In connection with certain types of disclosures of health information, covered entities are generally permitted to transfer the protected health information to their contractors known as business associates, as long as written contractual assurances are in place with those business associates, requiring the business associate to safeguard the information as required by the HIPAA regulations. Note that a contract for disclosure of health information is not required when that information is being passed from one provider to another for purposes of treatment (e.g., from a general dentist to an orthodontist).

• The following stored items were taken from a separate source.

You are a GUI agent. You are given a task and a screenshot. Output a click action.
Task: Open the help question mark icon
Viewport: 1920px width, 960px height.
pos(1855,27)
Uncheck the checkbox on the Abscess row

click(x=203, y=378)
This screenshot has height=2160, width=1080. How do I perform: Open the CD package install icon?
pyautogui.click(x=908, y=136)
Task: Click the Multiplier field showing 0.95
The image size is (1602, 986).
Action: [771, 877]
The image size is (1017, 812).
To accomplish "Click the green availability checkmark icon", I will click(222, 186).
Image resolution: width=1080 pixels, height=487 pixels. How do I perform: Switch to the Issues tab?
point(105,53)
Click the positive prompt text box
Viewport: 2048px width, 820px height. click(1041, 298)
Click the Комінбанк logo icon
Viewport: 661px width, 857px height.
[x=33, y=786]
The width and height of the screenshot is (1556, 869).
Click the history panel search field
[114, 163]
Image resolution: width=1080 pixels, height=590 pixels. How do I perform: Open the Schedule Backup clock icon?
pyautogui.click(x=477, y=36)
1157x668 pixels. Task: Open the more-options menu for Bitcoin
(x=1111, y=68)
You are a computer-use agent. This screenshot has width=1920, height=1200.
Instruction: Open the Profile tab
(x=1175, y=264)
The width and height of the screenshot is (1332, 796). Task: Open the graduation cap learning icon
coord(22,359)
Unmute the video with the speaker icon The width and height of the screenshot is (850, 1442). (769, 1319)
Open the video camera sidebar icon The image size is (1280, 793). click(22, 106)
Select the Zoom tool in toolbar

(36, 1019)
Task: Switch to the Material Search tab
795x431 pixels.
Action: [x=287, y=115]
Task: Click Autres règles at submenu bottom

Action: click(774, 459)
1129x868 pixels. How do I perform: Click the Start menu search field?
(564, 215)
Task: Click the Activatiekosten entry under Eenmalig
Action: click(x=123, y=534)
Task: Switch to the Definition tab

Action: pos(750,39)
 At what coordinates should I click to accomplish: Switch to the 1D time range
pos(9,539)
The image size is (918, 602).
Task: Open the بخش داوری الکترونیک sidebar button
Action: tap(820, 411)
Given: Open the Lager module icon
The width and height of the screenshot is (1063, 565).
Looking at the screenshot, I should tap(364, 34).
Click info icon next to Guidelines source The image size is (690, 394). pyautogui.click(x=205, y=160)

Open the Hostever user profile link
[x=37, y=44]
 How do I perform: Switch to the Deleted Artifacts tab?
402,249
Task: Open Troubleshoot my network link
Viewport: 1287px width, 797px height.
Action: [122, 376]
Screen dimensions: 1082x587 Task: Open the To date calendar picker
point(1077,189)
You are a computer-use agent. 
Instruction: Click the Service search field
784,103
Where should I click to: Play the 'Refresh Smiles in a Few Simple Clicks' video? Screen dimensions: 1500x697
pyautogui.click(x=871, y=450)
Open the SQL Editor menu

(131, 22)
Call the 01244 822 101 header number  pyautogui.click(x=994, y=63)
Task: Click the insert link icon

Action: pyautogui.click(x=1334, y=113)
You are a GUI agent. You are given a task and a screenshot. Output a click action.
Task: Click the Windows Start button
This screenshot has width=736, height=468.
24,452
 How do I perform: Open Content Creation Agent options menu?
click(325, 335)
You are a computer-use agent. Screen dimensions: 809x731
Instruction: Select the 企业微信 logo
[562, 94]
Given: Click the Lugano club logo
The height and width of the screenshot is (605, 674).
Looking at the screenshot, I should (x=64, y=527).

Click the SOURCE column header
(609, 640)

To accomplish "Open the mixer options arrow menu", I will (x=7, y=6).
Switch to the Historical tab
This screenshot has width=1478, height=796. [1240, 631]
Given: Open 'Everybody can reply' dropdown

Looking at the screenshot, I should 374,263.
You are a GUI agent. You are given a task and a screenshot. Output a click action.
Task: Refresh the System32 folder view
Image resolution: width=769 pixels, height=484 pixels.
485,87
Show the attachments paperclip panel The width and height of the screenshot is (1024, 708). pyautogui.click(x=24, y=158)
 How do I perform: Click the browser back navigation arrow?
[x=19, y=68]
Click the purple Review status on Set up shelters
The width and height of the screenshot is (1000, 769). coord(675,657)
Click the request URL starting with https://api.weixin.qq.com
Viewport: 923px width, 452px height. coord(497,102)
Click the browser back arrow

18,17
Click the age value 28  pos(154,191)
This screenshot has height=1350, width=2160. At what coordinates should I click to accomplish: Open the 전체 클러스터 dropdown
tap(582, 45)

The Health and Human Services Office of Civil Rights has been charged with enforcing the privacy rules and its standards. The Office of Civil Rights has stated that it will focus on encouraging voluntary compliance with the rule; however, HIPAA does establish severe civil and criminal penalties for covered entities that fail to adhere to the law.

Security Standard

The final HIPAA security standard has not yet been published. Compliance will be required two years and two months from the date that the final rules are published. In short, this standard, in its proposed form, sets forth obligations to protect the electronic security (e.g., firewalls) and physical security (e.g., locks on filing cabinets), integrity, and availability of health information (e.g., data back-up and disaster recovery plans). Controls for complying with these standards must be integrated into practice management systems and into those of a practice’s business associates. Even though the security rules have not yet been finalized by the government, some organizations that are subject to HIPAA privacy requirements are paying attention to security now, since it is virtually impossible to keep information private under the HIPAA privacy standards, without taking some steps to protect the physical and electronic security of information.